- _Instructions to follow_
Write out each record in full and exactly as given. Skip any pictures.

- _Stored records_
★ ★ ★ ★ ★

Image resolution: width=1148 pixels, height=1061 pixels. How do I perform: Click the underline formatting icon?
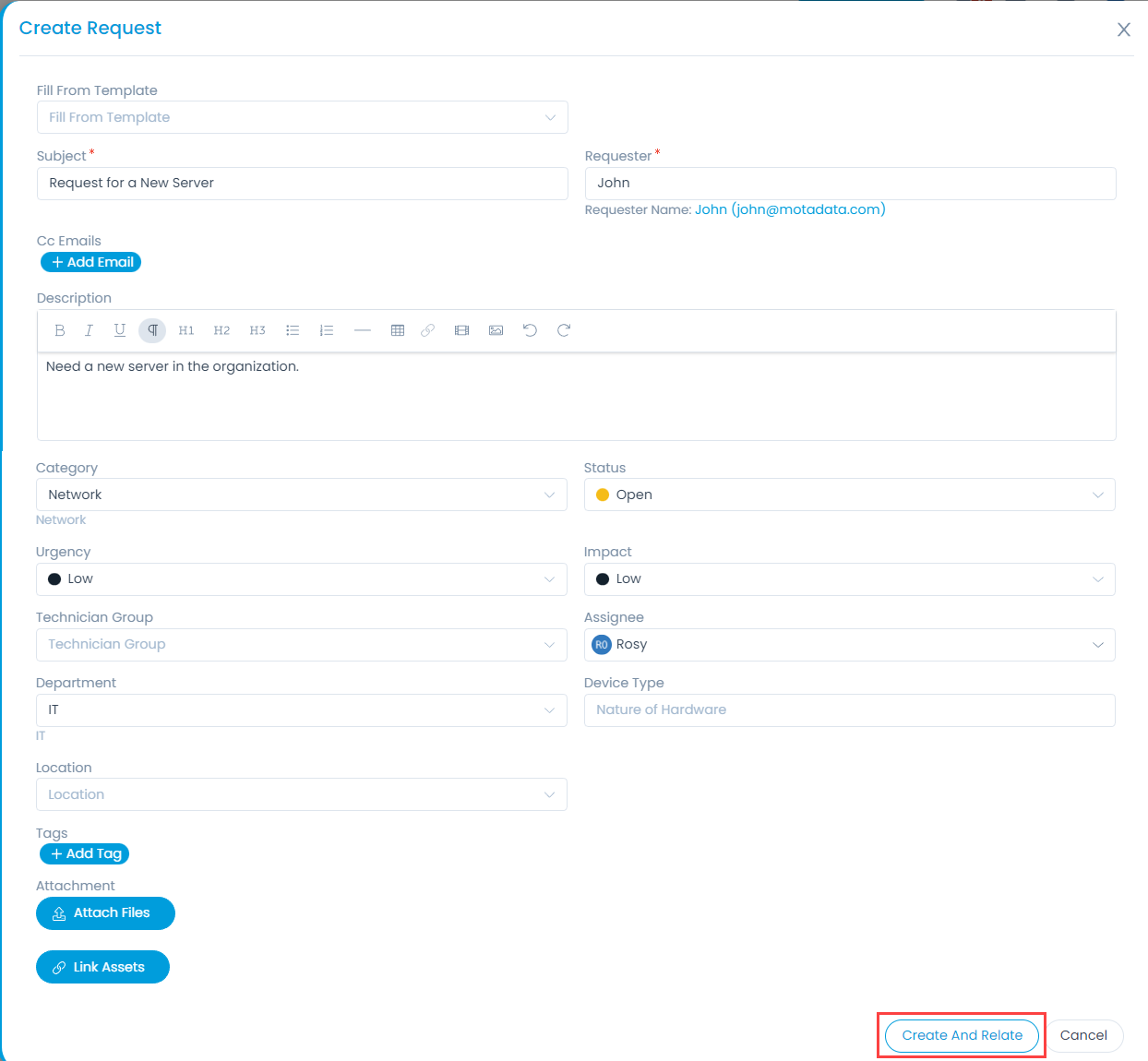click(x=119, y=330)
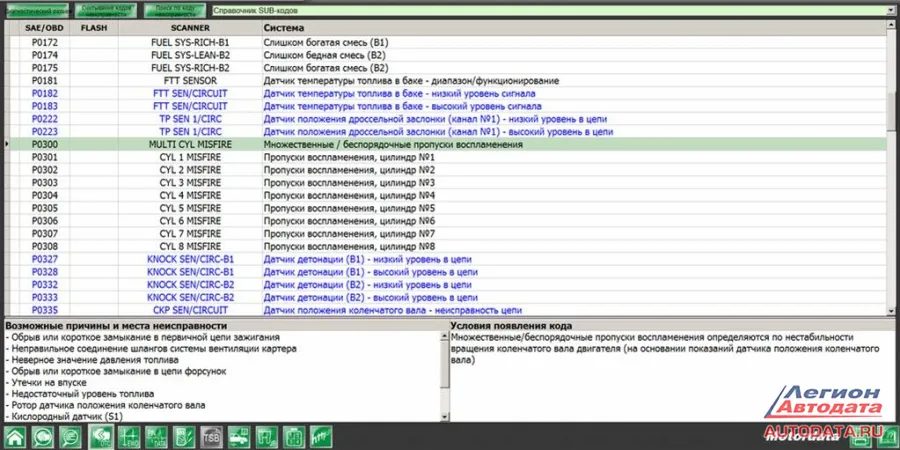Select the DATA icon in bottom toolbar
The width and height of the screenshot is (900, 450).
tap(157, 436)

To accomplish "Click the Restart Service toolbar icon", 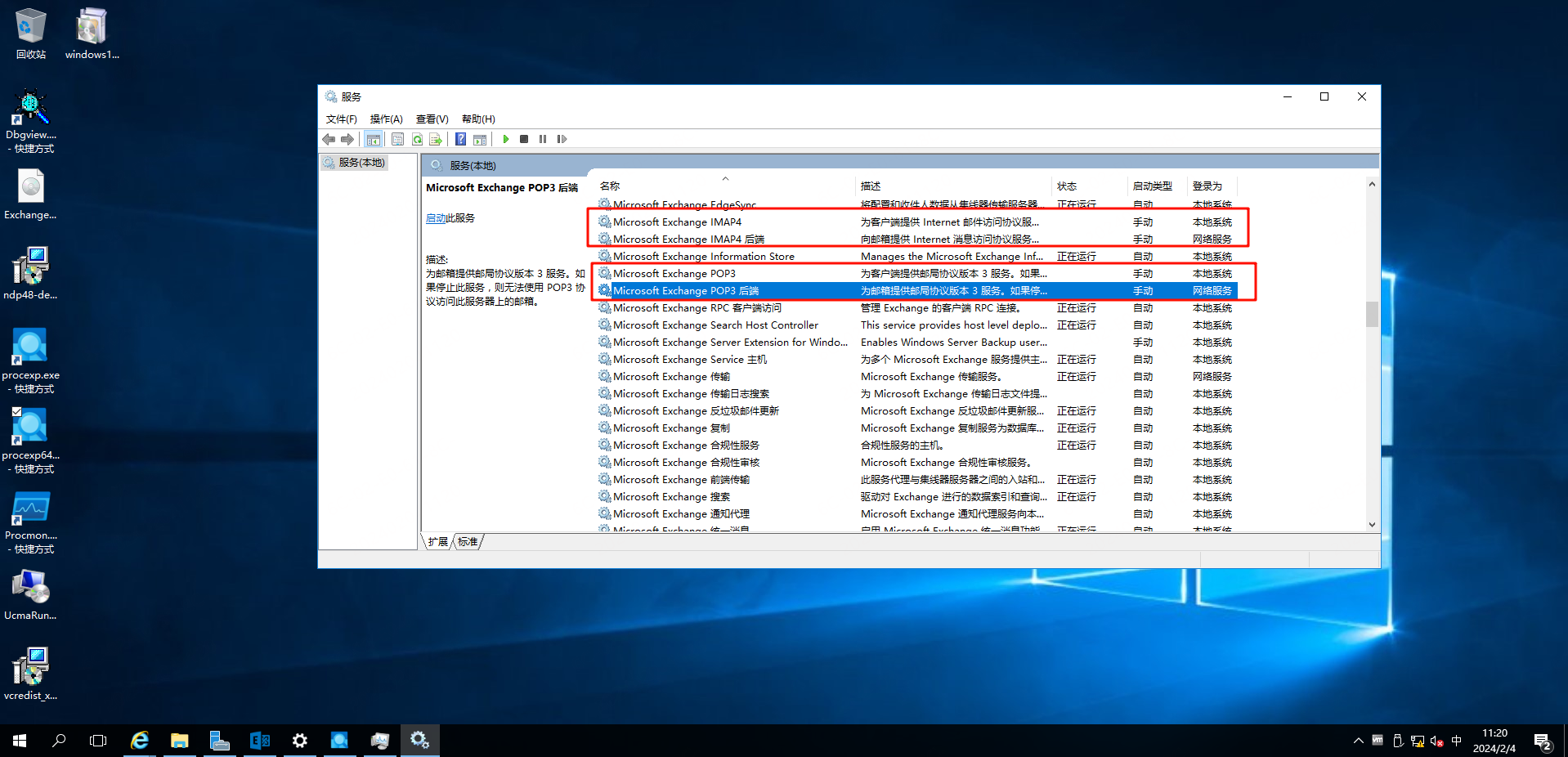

★ ★ ★ ★ ★

- _Solution for this task_
Image resolution: width=1148 pixels, height=1061 pixels. How do I perform: Click the underline formatting icon?
click(x=119, y=330)
Select the DATA icon in bottom toolbar
The width and height of the screenshot is (900, 450).
tap(157, 436)

To accomplish "Click the Restart Service toolbar icon", 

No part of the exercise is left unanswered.